(STORED DATA):
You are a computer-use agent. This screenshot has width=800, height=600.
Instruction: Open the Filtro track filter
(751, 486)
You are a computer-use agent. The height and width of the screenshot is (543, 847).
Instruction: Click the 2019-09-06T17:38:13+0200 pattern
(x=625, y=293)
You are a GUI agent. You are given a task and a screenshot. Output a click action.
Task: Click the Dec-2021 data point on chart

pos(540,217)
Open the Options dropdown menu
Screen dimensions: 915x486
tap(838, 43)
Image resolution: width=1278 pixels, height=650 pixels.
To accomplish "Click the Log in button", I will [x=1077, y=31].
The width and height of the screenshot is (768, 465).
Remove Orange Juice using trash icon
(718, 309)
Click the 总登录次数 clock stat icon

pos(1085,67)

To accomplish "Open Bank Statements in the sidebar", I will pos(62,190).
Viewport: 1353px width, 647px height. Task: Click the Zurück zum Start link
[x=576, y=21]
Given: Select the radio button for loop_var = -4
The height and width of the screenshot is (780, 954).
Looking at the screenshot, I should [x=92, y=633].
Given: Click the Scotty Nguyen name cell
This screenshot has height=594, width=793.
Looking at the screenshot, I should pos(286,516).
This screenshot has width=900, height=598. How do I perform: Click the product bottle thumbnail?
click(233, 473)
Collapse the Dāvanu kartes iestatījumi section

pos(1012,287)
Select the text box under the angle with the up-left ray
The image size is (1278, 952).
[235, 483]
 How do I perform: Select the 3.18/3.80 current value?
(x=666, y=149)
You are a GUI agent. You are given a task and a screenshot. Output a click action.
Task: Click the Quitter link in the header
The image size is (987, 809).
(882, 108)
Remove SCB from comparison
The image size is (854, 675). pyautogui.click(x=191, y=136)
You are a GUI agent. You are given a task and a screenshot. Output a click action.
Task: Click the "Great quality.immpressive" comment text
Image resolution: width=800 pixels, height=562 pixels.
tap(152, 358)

(EXERCISE GOAL): Copy out each line of the entries that holds "button".

(ANSWER FOR THIS EXERCISE):
To accomplish "Click the Log in button", I will [x=1077, y=31].
Given: Select the radio button for loop_var = -4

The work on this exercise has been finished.